Diagnosis isn’t purely about numbers. Clinicians also assess how symptoms affect your daily life. The Orthostatic Hypotension Questionnaire (OHQ) is a validated tool with two parts: a six-item symptom scale and a four-item daily activity scale. The symptom scale captures things like dizziness, vision changes, weakness, and fatigue upon standing. The activity scale measures how much these symptoms limit what you can do during the day.

This matters because two people with the same blood pressure drop can have very different experiences. OHQ scores reliably distinguish between severe and less severe cases and are used to track whether treatments are actually helping. If you’re being evaluated for orthostatic hypotension, expect questions not just about dizziness but about how standing affects your ability to do ordinary things like cook, walk to the mailbox, or stand in line at a store.

Checking for Supine Hypertension

One complicating factor that clinicians look for during evaluation is supine hypertension, meaning abnormally high blood pressure while lying down. This is common in people with neurogenic orthostatic hypotension and creates a tricky treatment problem: raising blood pressure to prevent fainting when standing can worsen dangerously high readings when lying flat.

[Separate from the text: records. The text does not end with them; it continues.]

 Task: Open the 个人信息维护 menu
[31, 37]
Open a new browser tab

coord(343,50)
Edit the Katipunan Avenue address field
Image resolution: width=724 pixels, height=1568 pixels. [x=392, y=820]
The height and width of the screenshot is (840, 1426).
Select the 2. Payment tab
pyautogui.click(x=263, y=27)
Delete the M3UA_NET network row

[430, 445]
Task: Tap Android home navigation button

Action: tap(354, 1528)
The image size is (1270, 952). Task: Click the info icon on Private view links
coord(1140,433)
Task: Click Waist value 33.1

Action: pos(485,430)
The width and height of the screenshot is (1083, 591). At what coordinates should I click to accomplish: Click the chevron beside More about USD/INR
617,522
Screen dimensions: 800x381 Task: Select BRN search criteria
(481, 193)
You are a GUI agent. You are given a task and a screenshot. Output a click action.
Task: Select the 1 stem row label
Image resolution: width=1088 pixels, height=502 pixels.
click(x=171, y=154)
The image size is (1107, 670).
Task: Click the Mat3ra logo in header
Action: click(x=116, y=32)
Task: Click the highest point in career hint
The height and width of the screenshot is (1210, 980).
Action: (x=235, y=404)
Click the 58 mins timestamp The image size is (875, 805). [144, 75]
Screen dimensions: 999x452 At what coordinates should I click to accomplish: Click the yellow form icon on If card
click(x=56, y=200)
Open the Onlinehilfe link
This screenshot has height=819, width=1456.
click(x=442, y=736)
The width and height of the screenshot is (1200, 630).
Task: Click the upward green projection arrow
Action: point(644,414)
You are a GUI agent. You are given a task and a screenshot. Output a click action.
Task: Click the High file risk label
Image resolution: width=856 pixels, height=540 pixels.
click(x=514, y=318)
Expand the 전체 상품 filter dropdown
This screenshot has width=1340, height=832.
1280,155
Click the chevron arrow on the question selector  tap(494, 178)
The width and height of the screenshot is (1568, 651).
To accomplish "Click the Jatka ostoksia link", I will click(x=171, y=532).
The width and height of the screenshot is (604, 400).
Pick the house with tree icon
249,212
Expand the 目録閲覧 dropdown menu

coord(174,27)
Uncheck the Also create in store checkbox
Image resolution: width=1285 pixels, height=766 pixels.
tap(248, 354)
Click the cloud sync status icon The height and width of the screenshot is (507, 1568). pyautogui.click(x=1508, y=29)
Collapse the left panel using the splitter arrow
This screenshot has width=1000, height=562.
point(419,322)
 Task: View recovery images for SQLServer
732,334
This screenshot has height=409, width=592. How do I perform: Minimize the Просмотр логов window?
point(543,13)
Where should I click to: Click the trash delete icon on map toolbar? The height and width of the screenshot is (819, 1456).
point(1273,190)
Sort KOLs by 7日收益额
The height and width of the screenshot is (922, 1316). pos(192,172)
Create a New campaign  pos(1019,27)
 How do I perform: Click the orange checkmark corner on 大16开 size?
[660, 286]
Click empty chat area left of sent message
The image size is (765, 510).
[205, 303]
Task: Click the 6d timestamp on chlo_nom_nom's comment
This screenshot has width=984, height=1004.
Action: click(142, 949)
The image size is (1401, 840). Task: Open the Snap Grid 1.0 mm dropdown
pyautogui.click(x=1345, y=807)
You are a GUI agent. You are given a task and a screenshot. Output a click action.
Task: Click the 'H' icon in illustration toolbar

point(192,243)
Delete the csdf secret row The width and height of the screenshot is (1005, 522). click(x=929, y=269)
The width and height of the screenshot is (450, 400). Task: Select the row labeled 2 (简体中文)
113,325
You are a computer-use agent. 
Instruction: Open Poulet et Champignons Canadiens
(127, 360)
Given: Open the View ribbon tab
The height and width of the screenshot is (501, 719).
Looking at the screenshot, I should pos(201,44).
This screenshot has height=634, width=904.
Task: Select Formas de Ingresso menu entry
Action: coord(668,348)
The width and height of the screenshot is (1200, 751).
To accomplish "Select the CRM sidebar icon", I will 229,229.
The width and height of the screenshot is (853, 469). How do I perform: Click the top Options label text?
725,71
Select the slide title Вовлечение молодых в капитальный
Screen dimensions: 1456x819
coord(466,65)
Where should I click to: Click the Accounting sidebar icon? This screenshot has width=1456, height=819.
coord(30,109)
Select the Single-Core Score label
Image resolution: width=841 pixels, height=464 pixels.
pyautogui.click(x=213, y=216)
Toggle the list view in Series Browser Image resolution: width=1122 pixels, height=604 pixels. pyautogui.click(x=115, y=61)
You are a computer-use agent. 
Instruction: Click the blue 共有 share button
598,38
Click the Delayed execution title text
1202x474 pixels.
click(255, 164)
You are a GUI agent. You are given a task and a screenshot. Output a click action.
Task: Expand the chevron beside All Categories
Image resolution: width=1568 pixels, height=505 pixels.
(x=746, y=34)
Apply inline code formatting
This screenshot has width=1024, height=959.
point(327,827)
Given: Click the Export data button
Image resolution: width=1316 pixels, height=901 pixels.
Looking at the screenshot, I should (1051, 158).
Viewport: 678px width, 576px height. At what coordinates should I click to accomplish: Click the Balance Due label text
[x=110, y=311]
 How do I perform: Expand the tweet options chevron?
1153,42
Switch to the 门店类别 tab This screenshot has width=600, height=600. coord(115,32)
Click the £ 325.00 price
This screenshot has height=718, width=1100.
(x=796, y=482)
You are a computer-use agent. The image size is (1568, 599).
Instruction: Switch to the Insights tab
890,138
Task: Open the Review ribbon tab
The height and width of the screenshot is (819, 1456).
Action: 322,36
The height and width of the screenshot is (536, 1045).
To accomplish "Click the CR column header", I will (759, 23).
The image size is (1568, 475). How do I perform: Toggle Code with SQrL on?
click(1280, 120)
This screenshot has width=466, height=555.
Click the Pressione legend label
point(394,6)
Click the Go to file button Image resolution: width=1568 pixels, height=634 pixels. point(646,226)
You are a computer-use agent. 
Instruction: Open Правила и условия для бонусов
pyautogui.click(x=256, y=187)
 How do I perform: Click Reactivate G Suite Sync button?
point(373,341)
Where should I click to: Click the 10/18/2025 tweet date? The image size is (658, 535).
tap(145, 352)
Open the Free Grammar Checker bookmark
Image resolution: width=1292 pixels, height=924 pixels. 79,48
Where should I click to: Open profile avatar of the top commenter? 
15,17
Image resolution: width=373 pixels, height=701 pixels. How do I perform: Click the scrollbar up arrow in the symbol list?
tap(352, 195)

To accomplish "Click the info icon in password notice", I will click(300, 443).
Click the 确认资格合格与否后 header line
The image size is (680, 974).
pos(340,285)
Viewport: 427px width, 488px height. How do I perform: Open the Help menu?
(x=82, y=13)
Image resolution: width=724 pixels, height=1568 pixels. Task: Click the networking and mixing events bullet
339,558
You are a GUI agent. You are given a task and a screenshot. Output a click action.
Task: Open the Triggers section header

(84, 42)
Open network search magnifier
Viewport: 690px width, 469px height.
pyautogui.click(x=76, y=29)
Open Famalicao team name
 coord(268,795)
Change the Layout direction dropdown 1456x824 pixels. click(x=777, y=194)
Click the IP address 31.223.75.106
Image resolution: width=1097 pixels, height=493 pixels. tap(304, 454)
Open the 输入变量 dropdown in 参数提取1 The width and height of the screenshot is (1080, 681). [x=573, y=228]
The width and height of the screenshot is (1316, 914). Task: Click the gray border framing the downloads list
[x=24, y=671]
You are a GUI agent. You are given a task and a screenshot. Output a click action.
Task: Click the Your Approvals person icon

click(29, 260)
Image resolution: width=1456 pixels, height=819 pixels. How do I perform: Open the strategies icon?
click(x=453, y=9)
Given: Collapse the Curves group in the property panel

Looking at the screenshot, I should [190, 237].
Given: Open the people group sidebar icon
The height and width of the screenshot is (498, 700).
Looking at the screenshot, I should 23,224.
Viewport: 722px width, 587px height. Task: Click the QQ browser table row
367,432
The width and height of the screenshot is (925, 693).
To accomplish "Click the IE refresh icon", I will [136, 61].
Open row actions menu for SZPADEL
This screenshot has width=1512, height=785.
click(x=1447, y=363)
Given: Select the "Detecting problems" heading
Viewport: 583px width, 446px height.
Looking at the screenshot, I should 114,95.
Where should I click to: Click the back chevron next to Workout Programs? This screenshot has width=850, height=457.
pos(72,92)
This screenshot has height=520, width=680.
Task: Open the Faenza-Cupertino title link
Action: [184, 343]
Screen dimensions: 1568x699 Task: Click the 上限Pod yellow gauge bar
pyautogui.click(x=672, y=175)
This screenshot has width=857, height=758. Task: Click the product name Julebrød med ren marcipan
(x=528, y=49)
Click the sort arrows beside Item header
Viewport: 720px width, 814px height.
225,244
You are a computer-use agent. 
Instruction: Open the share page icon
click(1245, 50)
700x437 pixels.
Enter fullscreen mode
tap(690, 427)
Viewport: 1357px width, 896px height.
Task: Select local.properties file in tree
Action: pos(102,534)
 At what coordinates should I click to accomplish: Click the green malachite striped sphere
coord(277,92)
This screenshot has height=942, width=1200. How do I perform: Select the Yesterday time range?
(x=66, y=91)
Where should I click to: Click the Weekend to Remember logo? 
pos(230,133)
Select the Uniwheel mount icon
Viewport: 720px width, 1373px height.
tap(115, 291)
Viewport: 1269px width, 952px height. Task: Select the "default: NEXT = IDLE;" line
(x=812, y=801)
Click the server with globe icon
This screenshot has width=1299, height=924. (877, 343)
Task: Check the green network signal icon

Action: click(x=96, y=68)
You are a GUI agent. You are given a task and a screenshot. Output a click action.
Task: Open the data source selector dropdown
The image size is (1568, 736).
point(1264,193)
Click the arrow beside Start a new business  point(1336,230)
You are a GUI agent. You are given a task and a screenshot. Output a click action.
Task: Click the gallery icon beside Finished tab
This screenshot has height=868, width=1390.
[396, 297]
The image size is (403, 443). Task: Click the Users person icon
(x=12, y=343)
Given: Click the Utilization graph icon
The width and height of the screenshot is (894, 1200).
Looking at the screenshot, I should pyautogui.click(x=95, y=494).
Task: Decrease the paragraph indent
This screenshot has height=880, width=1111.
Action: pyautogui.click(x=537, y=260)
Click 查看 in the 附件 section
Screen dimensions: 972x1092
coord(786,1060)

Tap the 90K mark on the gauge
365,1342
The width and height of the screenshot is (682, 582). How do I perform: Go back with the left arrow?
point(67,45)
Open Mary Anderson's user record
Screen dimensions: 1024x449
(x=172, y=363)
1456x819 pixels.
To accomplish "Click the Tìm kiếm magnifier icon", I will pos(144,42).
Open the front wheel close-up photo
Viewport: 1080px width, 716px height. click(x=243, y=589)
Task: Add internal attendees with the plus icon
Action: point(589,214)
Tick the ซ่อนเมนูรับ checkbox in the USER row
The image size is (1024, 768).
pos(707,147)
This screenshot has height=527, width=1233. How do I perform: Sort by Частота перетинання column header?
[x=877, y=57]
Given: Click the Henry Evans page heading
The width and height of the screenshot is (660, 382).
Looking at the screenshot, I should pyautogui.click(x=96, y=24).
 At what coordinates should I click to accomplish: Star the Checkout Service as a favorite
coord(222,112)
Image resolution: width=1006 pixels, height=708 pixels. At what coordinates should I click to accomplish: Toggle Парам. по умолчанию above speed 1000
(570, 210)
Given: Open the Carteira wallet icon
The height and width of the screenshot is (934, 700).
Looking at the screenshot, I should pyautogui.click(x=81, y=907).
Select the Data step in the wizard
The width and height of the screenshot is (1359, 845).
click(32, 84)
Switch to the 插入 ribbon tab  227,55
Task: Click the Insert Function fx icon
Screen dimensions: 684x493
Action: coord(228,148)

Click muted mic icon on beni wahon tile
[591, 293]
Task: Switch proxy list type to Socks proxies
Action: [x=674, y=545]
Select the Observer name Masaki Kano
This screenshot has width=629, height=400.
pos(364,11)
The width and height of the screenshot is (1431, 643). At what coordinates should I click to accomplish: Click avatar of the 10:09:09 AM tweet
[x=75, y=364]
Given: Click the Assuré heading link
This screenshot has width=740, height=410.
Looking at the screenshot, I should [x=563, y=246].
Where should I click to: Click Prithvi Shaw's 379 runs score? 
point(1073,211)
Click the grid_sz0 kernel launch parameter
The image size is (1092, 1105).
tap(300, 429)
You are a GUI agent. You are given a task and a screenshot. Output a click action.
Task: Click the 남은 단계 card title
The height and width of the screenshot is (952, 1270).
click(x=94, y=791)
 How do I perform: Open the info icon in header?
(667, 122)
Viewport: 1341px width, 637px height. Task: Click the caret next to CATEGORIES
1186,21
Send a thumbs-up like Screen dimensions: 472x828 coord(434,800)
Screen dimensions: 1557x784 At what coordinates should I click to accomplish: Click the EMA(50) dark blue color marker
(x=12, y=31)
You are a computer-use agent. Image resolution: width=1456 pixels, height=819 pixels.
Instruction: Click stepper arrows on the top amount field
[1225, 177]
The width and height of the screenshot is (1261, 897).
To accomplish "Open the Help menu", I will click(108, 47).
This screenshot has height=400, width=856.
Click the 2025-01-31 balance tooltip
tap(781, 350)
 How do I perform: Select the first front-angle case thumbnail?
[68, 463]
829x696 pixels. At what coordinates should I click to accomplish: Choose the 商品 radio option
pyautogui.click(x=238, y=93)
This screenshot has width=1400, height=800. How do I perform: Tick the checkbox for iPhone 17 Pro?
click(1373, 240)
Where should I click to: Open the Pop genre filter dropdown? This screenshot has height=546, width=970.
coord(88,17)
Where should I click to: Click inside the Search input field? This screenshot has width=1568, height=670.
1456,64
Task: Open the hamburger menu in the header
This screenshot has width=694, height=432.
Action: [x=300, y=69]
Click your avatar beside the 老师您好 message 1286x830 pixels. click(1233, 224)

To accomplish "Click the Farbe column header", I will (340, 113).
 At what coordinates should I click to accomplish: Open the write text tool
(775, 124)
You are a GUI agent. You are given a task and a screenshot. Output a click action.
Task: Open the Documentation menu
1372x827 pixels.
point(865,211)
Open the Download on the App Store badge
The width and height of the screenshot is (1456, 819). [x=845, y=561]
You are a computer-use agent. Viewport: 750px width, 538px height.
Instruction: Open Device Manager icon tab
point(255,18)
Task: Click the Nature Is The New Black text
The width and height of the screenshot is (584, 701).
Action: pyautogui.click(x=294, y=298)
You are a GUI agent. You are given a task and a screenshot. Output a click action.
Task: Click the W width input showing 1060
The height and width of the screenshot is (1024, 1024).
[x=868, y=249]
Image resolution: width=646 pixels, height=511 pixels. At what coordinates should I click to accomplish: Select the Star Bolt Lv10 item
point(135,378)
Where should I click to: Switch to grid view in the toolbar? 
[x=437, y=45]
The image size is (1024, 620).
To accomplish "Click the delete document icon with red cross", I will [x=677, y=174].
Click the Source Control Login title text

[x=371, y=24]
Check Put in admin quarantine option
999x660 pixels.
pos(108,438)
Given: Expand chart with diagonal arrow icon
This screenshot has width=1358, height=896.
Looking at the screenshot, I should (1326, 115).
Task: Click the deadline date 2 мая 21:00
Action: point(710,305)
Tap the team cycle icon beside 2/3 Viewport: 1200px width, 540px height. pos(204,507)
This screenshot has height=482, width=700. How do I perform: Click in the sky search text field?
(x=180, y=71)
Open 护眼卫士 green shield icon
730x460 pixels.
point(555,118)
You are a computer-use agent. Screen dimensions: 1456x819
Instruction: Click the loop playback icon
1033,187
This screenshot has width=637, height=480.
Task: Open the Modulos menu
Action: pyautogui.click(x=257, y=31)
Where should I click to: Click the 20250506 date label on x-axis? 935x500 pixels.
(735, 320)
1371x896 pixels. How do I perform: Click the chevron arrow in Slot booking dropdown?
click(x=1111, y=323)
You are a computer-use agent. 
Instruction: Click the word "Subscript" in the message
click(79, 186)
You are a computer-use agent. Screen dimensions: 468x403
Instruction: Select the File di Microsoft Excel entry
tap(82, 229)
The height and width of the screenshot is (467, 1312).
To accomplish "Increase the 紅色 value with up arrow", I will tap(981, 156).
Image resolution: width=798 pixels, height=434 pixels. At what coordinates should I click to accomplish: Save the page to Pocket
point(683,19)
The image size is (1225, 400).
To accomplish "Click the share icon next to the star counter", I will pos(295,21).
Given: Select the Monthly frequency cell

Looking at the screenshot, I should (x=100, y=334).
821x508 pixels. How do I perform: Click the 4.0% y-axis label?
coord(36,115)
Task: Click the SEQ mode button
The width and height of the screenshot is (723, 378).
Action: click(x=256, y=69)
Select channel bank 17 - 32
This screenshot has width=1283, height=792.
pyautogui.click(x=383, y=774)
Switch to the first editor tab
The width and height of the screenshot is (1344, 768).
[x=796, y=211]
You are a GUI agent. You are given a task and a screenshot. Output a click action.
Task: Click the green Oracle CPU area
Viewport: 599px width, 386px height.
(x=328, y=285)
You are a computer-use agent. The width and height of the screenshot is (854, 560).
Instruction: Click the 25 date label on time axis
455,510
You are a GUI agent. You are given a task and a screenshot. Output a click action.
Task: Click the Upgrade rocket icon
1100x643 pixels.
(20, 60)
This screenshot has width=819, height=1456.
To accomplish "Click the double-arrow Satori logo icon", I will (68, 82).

Supine hypertension is generally identified when lying-down blood pressure reaches 160/90 mmHg or higher. Severe cases exceed 180/110 mmHg. This is one reason the diagnostic workup includes that initial five-minute lying-down reading. It’s not just establishing a baseline for the standing test. It’s also screening for a condition that will shape the entire treatment approach. If supine hypertension is present, even simple interventions like sleeping with the head of the bed raised 30 to 45 degrees become part of management.

What You Can Do at Home

If you suspect orthostatic hypotension but haven’t been formally tested, you can get a rough idea with a home blood pressure monitor. Lie down and rest for five minutes, then take a reading. Stand up and take another reading at one minute and again at three minutes. Write down both the blood pressure values and any symptoms you notice. Repeat this on several different occasions, since orthostatic hypotension can vary throughout the day and is often worse in the morning, after meals, or in hot weather.

Bring those readings to your appointment. A pattern of consistent drops meeting the 20/10 mmHg threshold gives your clinician solid data to work with and may reduce the need for repeated in-office testing. Note the time of day, whether you’d eaten recently, and what medications you’d taken, since all of these influence the results.